## Exercise instructions
Repeat the records below exactly.

== == ==

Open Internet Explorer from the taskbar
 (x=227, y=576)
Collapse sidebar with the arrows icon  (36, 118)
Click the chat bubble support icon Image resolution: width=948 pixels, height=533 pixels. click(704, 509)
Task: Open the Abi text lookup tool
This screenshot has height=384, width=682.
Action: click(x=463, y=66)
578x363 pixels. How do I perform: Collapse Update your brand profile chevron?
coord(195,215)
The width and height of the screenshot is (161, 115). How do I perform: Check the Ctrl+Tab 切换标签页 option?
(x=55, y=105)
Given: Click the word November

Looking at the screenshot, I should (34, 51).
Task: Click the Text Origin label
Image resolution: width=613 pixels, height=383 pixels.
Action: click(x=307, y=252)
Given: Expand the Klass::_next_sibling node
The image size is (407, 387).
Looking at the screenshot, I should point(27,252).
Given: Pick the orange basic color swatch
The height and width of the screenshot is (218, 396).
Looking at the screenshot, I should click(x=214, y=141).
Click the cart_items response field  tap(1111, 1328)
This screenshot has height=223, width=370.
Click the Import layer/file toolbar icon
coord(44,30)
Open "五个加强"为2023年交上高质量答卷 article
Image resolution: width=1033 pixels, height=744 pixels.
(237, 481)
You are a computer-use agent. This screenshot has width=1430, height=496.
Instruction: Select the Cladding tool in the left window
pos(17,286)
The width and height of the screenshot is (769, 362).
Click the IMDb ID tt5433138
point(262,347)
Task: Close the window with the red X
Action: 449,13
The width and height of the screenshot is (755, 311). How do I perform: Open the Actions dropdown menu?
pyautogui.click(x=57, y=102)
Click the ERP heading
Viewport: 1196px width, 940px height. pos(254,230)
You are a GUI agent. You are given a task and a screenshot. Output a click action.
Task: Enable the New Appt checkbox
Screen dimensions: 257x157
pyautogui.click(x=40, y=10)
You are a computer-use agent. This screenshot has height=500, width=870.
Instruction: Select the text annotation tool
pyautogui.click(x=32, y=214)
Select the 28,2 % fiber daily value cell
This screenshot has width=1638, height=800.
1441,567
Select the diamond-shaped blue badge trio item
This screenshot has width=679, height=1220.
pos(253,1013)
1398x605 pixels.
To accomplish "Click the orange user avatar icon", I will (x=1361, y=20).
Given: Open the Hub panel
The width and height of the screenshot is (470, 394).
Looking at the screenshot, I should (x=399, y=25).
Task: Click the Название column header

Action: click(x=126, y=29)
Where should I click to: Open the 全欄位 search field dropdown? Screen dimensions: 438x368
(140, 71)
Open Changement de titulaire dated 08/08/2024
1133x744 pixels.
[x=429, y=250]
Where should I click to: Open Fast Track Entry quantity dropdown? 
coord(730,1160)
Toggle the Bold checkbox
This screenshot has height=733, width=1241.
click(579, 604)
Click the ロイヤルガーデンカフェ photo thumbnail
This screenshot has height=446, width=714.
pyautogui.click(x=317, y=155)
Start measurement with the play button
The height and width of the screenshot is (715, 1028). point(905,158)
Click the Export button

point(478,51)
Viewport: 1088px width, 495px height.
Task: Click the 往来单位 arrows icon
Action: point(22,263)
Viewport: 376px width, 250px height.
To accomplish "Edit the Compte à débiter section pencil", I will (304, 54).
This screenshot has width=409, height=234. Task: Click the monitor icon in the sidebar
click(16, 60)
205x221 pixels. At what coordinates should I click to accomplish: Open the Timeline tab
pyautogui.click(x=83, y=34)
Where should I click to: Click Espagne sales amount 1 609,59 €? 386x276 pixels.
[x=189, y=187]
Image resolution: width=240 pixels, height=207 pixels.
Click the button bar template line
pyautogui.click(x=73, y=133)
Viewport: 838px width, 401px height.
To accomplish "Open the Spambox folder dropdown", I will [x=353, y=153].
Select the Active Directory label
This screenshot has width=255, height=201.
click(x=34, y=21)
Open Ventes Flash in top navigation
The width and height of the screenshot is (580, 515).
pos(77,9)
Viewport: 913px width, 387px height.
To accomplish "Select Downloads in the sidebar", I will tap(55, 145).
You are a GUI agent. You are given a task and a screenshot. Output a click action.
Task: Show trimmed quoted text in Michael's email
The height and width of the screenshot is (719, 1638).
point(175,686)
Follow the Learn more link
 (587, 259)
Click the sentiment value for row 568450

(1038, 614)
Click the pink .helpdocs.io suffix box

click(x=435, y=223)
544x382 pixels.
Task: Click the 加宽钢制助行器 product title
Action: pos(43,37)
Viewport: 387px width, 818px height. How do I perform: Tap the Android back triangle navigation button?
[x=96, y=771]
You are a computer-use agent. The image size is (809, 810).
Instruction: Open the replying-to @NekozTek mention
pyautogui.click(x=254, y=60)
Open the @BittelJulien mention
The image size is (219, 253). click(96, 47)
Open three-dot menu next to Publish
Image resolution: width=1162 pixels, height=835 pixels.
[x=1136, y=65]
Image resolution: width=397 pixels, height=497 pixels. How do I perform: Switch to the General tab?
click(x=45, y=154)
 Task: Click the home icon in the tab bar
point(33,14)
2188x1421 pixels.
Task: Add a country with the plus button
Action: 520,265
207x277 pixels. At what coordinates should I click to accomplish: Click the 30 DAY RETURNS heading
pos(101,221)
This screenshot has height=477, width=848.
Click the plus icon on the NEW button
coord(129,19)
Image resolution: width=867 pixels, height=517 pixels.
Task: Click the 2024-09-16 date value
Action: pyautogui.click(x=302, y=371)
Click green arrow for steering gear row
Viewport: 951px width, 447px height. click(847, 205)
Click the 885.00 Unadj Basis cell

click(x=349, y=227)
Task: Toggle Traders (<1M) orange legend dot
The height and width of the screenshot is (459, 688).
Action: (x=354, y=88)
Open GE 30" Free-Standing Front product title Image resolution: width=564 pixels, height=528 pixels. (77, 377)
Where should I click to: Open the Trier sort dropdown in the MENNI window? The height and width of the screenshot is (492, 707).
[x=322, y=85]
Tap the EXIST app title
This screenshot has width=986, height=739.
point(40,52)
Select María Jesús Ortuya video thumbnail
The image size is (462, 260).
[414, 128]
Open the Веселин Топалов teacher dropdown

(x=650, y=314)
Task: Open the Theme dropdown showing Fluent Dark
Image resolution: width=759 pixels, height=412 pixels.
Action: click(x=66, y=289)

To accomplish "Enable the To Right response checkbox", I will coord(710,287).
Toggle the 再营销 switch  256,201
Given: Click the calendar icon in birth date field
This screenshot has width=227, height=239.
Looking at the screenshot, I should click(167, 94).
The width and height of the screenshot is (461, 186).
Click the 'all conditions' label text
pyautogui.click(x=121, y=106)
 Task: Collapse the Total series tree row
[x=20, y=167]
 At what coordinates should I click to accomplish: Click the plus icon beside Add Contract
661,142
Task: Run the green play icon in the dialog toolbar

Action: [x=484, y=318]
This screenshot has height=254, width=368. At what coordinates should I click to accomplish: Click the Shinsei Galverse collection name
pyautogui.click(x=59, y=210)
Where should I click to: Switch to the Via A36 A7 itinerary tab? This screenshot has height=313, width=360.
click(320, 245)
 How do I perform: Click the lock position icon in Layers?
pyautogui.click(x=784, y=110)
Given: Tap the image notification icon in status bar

== == ==

## Result of the task
Open Internet Explorer from the taskbar
 (x=227, y=576)
Collapse sidebar with the arrows icon  (36, 118)
Click the chat bubble support icon Image resolution: width=948 pixels, height=533 pixels. click(704, 509)
Task: Open the Abi text lookup tool
This screenshot has height=384, width=682.
Action: click(x=463, y=66)
578x363 pixels. How do I perform: Collapse Update your brand profile chevron?
coord(195,215)
The width and height of the screenshot is (161, 115). How do I perform: Check the Ctrl+Tab 切换标签页 option?
(x=55, y=105)
Given: Click the word November

Looking at the screenshot, I should (34, 51).
Task: Click the Text Origin label
Image resolution: width=613 pixels, height=383 pixels.
Action: click(x=307, y=252)
Given: Expand the Klass::_next_sibling node
The image size is (407, 387).
Looking at the screenshot, I should point(27,252).
Given: Pick the orange basic color swatch
The height and width of the screenshot is (218, 396).
Looking at the screenshot, I should click(x=214, y=141).
Click the cart_items response field  tap(1111, 1328)
This screenshot has height=223, width=370.
Click the Import layer/file toolbar icon
coord(44,30)
Open "五个加强"为2023年交上高质量答卷 article
Image resolution: width=1033 pixels, height=744 pixels.
(237, 481)
You are a computer-use agent. This screenshot has width=1430, height=496.
Instruction: Select the Cladding tool in the left window
pos(17,286)
The width and height of the screenshot is (769, 362).
Click the IMDb ID tt5433138
point(262,347)
Task: Close the window with the red X
Action: 449,13
The width and height of the screenshot is (755, 311). How do I perform: Open the Actions dropdown menu?
pyautogui.click(x=57, y=102)
Click the ERP heading
Viewport: 1196px width, 940px height. pos(254,230)
You are a GUI agent. You are given a task and a screenshot. Output a click action.
Task: Enable the New Appt checkbox
Screen dimensions: 257x157
pyautogui.click(x=40, y=10)
You are a computer-use agent. This screenshot has height=500, width=870.
Instruction: Select the text annotation tool
pyautogui.click(x=32, y=214)
Select the 28,2 % fiber daily value cell
This screenshot has width=1638, height=800.
1441,567
Select the diamond-shaped blue badge trio item
This screenshot has width=679, height=1220.
pos(253,1013)
1398x605 pixels.
To accomplish "Click the orange user avatar icon", I will (x=1361, y=20).
Given: Open the Hub panel
The width and height of the screenshot is (470, 394).
Looking at the screenshot, I should (x=399, y=25).
Task: Click the Название column header

Action: click(x=126, y=29)
Where should I click to: Open the 全欄位 search field dropdown? Screen dimensions: 438x368
(140, 71)
Open Changement de titulaire dated 08/08/2024
1133x744 pixels.
[x=429, y=250]
Where should I click to: Open Fast Track Entry quantity dropdown? 
coord(730,1160)
Toggle the Bold checkbox
This screenshot has height=733, width=1241.
click(579, 604)
Click the ロイヤルガーデンカフェ photo thumbnail
This screenshot has height=446, width=714.
pyautogui.click(x=317, y=155)
Start measurement with the play button
The height and width of the screenshot is (715, 1028). point(905,158)
Click the Export button

point(478,51)
Viewport: 1088px width, 495px height.
Task: Click the 往来单位 arrows icon
Action: point(22,263)
Viewport: 376px width, 250px height.
To accomplish "Edit the Compte à débiter section pencil", I will (304, 54).
This screenshot has width=409, height=234. Task: Click the monitor icon in the sidebar
click(16, 60)
205x221 pixels. At what coordinates should I click to accomplish: Open the Timeline tab
pyautogui.click(x=83, y=34)
Where should I click to: Click Espagne sales amount 1 609,59 €? 386x276 pixels.
[x=189, y=187]
Image resolution: width=240 pixels, height=207 pixels.
Click the button bar template line
pyautogui.click(x=73, y=133)
Viewport: 838px width, 401px height.
To accomplish "Open the Spambox folder dropdown", I will [x=353, y=153].
Select the Active Directory label
This screenshot has width=255, height=201.
click(x=34, y=21)
Open Ventes Flash in top navigation
The width and height of the screenshot is (580, 515).
pos(77,9)
Viewport: 913px width, 387px height.
To accomplish "Select Downloads in the sidebar", I will tap(55, 145).
You are a GUI agent. You are given a task and a screenshot. Output a click action.
Task: Show trimmed quoted text in Michael's email
The height and width of the screenshot is (719, 1638).
point(175,686)
Follow the Learn more link
 (587, 259)
Click the sentiment value for row 568450

(1038, 614)
Click the pink .helpdocs.io suffix box

click(x=435, y=223)
544x382 pixels.
Task: Click the 加宽钢制助行器 product title
Action: pos(43,37)
Viewport: 387px width, 818px height. How do I perform: Tap the Android back triangle navigation button?
[x=96, y=771]
You are a computer-use agent. The image size is (809, 810).
Instruction: Open the replying-to @NekozTek mention
pyautogui.click(x=254, y=60)
Open the @BittelJulien mention
The image size is (219, 253). click(96, 47)
Open three-dot menu next to Publish
Image resolution: width=1162 pixels, height=835 pixels.
[x=1136, y=65]
Image resolution: width=397 pixels, height=497 pixels. How do I perform: Switch to the General tab?
click(x=45, y=154)
 Task: Click the home icon in the tab bar
point(33,14)
2188x1421 pixels.
Task: Add a country with the plus button
Action: 520,265
207x277 pixels. At what coordinates should I click to accomplish: Click the 30 DAY RETURNS heading
pos(101,221)
This screenshot has height=477, width=848.
Click the plus icon on the NEW button
coord(129,19)
Image resolution: width=867 pixels, height=517 pixels.
Task: Click the 2024-09-16 date value
Action: pyautogui.click(x=302, y=371)
Click green arrow for steering gear row
Viewport: 951px width, 447px height. click(847, 205)
Click the 885.00 Unadj Basis cell

click(x=349, y=227)
Task: Toggle Traders (<1M) orange legend dot
The height and width of the screenshot is (459, 688).
Action: (x=354, y=88)
Open GE 30" Free-Standing Front product title Image resolution: width=564 pixels, height=528 pixels. (77, 377)
Where should I click to: Open the Trier sort dropdown in the MENNI window? The height and width of the screenshot is (492, 707).
[x=322, y=85]
Tap the EXIST app title
This screenshot has width=986, height=739.
point(40,52)
Select María Jesús Ortuya video thumbnail
The image size is (462, 260).
[414, 128]
Open the Веселин Топалов teacher dropdown

(x=650, y=314)
Task: Open the Theme dropdown showing Fluent Dark
Image resolution: width=759 pixels, height=412 pixels.
Action: click(x=66, y=289)

To accomplish "Enable the To Right response checkbox", I will coord(710,287).
Toggle the 再营销 switch  256,201
Given: Click the calendar icon in birth date field
This screenshot has width=227, height=239.
Looking at the screenshot, I should click(167, 94).
The width and height of the screenshot is (461, 186).
Click the 'all conditions' label text
pyautogui.click(x=121, y=106)
 Task: Collapse the Total series tree row
[x=20, y=167]
 At what coordinates should I click to accomplish: Click the plus icon beside Add Contract
661,142
Task: Run the green play icon in the dialog toolbar

Action: [x=484, y=318]
This screenshot has height=254, width=368. At what coordinates should I click to accomplish: Click the Shinsei Galverse collection name
pyautogui.click(x=59, y=210)
Where should I click to: Switch to the Via A36 A7 itinerary tab? This screenshot has height=313, width=360.
click(320, 245)
 How do I perform: Click the lock position icon in Layers?
pyautogui.click(x=784, y=110)
Given: Tap the image notification icon in status bar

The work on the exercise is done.